━━━━━ EXTRACTED MATERIAL
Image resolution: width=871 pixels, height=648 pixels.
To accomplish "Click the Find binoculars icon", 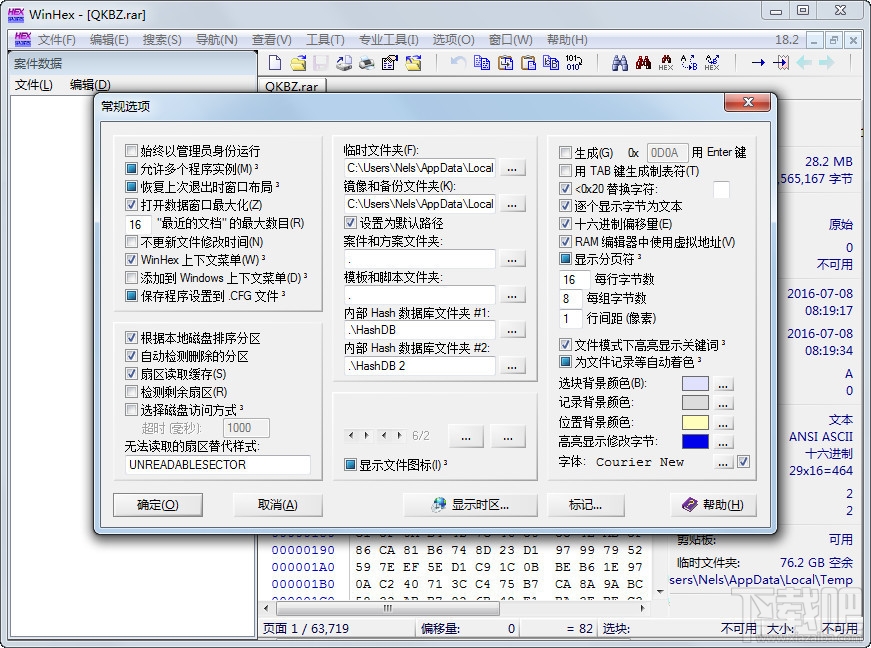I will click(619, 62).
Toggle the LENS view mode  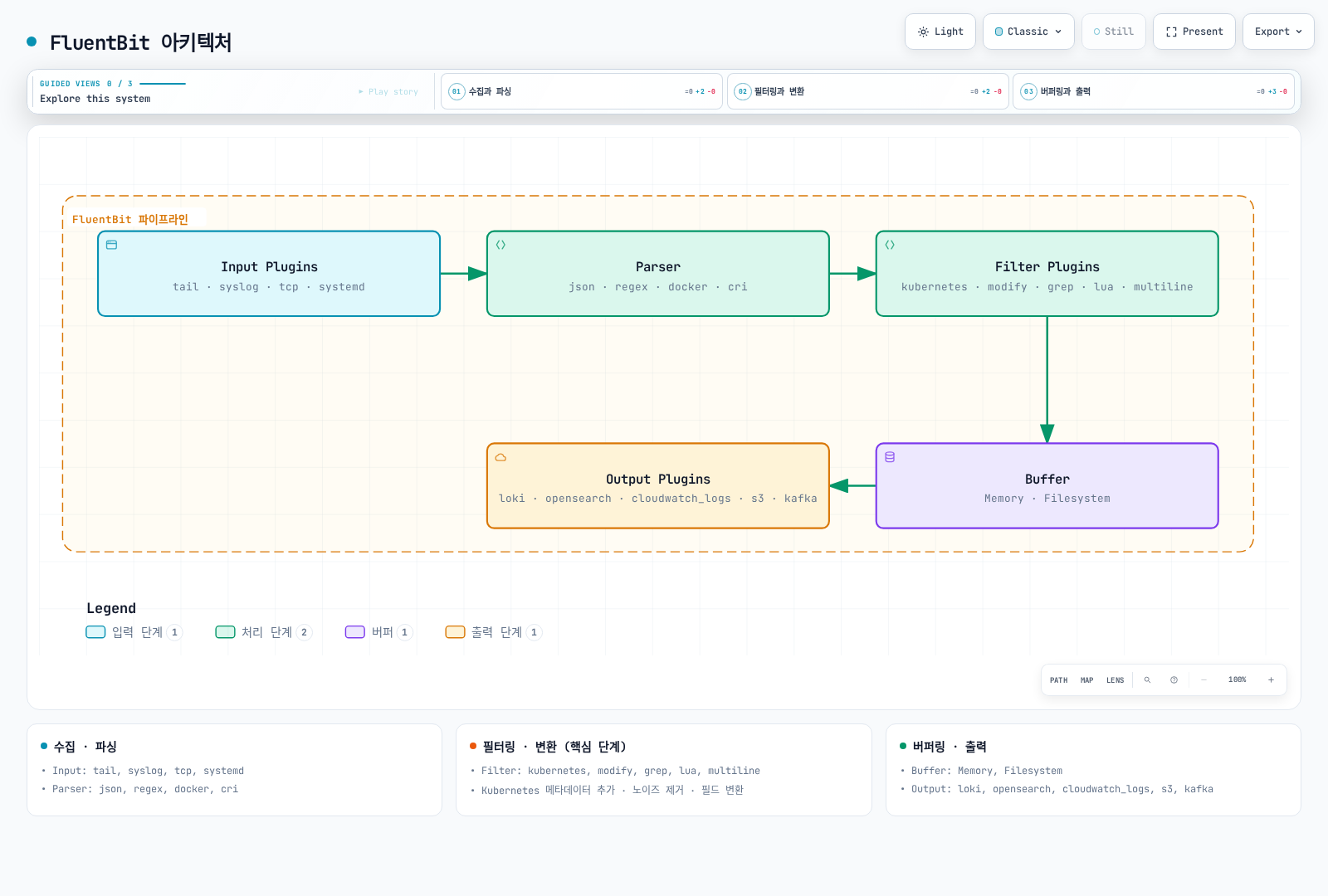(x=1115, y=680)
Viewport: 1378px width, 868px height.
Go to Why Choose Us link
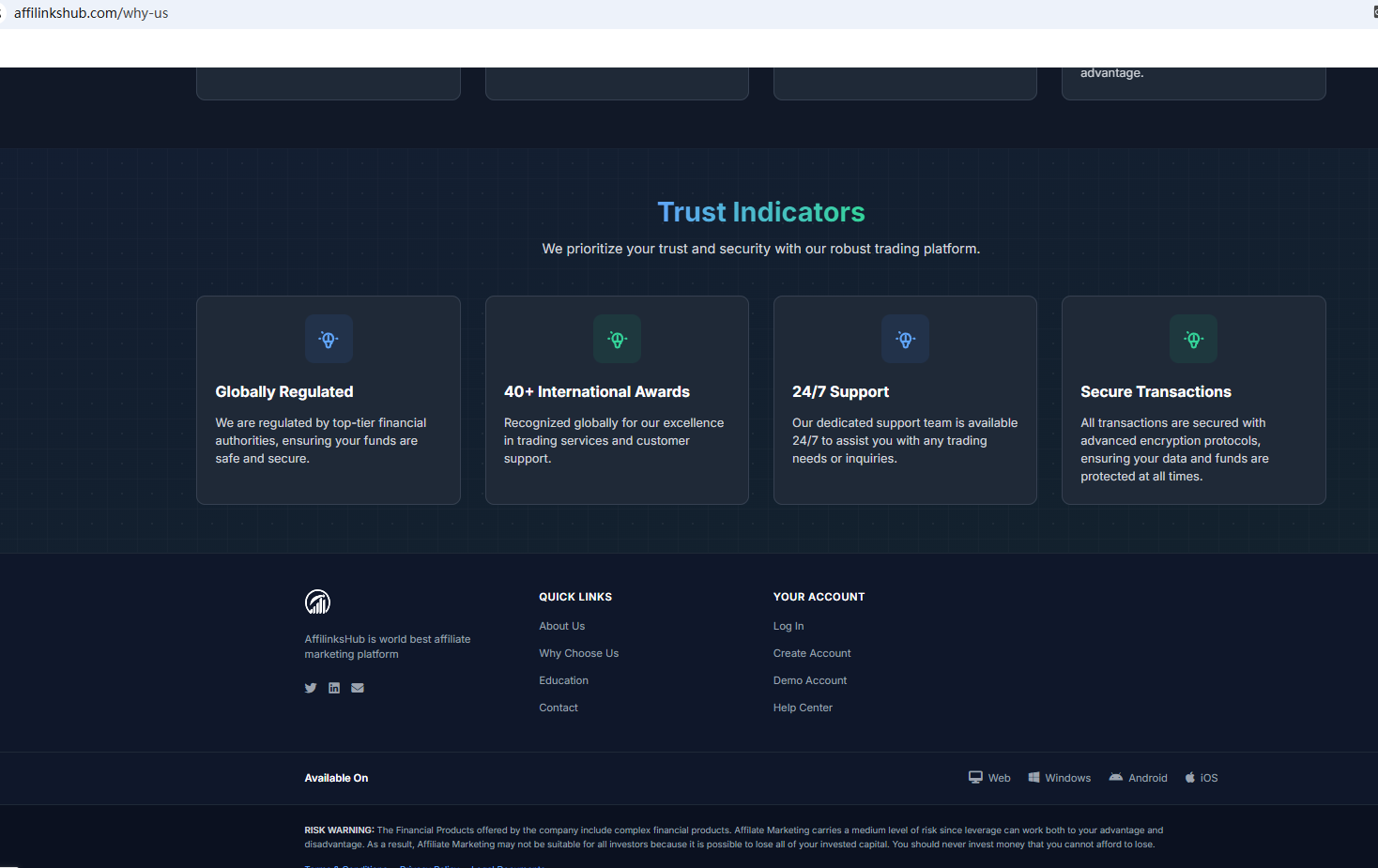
━━━━━━━━━━
Count how many lines of the material contain the string "width". Reply with the number alone.

2